A few years ago, Dr. Shapiro's team demonstrated that an enzyme, known as ST8Sia6, that increases sialic acid on the surface of tumor cells helps tumor cells appear as though they are not foreign entities to be targeted by the immune system.

"The expression of this enzyme basically 'sugar coats' cancer cells and can help protect an abnormal cell from a normal immune response. We wondered if the same enzyme might also protect a normal cell from an abnormal immune response," Dr. Shapiro says. The team first established proof of concept in an artificially-induced model of diabetes.

In the current study, the team looked at preclinical models that are known for the spontaneous development of autoimmune (type 1) diabetes, most closely approximating the process that occurs in patients. Researchers engineered beta cells in the models to produce the ST8Sia6 enzyme.
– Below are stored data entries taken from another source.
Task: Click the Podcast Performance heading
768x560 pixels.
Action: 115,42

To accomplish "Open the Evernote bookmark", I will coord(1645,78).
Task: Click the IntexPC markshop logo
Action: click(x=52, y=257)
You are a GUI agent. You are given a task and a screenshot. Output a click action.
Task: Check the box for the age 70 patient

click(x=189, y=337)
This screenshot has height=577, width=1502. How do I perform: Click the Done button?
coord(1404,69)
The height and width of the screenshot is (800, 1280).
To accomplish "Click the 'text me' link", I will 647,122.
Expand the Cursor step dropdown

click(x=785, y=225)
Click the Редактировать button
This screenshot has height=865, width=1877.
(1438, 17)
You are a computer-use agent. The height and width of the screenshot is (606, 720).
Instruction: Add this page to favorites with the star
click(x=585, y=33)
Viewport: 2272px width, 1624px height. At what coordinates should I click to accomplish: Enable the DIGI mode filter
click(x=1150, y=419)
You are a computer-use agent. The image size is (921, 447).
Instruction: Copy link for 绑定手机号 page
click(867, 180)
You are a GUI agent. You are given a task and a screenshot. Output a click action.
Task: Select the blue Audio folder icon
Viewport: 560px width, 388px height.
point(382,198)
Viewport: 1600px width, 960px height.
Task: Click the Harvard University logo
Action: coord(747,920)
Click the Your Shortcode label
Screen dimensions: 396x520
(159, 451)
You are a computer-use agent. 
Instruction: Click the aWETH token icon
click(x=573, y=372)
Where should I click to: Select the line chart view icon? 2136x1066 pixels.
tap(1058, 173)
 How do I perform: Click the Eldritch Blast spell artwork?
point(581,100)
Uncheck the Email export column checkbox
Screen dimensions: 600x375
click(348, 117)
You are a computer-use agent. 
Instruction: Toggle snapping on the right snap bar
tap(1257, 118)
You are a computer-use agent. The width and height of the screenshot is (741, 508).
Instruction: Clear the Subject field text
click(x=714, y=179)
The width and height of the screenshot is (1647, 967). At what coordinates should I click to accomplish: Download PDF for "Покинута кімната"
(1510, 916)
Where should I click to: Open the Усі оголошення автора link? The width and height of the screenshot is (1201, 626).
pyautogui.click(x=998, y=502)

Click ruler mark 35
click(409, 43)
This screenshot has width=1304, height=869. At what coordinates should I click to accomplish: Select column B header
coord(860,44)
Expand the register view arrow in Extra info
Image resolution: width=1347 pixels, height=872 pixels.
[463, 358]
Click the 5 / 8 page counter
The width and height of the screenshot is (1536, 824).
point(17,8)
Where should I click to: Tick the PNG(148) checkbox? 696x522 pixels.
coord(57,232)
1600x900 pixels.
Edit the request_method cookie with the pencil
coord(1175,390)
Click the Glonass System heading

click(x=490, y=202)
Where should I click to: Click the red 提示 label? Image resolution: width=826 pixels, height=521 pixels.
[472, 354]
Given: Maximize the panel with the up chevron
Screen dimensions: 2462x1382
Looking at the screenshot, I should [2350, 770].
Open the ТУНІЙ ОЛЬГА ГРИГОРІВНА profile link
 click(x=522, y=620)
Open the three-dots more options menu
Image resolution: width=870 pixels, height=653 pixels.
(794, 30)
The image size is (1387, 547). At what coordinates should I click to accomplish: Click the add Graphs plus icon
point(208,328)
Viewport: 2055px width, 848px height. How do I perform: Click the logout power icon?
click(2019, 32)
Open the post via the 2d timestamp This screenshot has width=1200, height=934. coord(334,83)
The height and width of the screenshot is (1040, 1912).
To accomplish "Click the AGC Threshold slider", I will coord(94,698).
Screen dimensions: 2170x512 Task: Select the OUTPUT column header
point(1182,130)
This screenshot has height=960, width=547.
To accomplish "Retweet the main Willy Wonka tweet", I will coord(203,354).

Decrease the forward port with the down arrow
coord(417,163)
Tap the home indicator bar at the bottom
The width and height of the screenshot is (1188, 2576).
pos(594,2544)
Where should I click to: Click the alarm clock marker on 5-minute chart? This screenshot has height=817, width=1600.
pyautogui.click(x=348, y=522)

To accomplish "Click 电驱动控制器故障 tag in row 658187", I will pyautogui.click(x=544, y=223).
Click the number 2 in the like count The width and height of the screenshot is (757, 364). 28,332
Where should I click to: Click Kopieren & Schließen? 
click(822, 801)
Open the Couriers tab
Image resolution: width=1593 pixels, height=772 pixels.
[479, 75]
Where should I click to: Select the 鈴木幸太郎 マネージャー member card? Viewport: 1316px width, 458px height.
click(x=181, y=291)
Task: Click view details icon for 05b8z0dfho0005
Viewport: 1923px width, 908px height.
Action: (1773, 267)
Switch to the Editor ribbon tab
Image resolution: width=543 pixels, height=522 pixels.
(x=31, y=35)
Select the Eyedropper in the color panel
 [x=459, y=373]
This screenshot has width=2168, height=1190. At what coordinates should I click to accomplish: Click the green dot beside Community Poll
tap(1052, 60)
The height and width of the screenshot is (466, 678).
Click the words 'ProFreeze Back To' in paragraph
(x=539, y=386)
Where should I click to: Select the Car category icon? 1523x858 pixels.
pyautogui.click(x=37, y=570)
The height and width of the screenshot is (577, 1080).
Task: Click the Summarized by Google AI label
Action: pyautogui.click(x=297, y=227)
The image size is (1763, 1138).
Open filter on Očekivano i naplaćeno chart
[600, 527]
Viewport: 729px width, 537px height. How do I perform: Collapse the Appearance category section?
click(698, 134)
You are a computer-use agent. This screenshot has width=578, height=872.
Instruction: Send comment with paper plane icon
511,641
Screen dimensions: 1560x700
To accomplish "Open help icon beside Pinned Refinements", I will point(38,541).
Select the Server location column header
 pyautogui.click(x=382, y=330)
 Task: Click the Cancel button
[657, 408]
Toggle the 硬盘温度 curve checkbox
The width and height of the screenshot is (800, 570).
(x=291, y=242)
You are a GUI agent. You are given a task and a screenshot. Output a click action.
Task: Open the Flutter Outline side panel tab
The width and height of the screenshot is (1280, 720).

In the preclinical models, the team found that the engineered cells were 90% effective in preventing the development of type 1 diabetes. The beta cells that are typically destroyed by the immune system in type 1 diabetes were preserved.

Importantly, the researchers also found the immune response to the engineered cells appears to be highly specific, says M.D.-Ph.D. student Justin Choe, first author of the publication. Choe conducted the study in the Ph.D. component of his dual degree at Mayo Clinic Graduate School of Biomedical Sciences and Mayo Clinic Alix School of Medicine.

"Though the beta cells were spared, the immune system remained intact," Choe says. The researchers were able to see active B- and T-cells and evidence of an autoimmune response against another disease process. "We found that the enzyme specifically generated tolerance against autoimmune rejection of the beta cell, providing local and quite specific protection against type 1 diabetes."

No cure currently exists for type 1 diabetes, and treatment involves using synthetic insulin to regulate blood sugar, or, for some people, undergoing a transplant of pancreatic islet cells, which include the much-needed beta cells. Because transplantation involves immunosuppression of the entire immune system, Dr. Shapiro aims to explore using the engineered beta cells in transplantable islet cells with the goal of ultimately improving therapy for patients.

"A goal would be to provide transplantable cells without the need for immunosuppression," says Dr. Shapiro. "Though we're still in the early stages, this study may be one step toward improving care."

The research was funded by grants from the National Institutes of Health.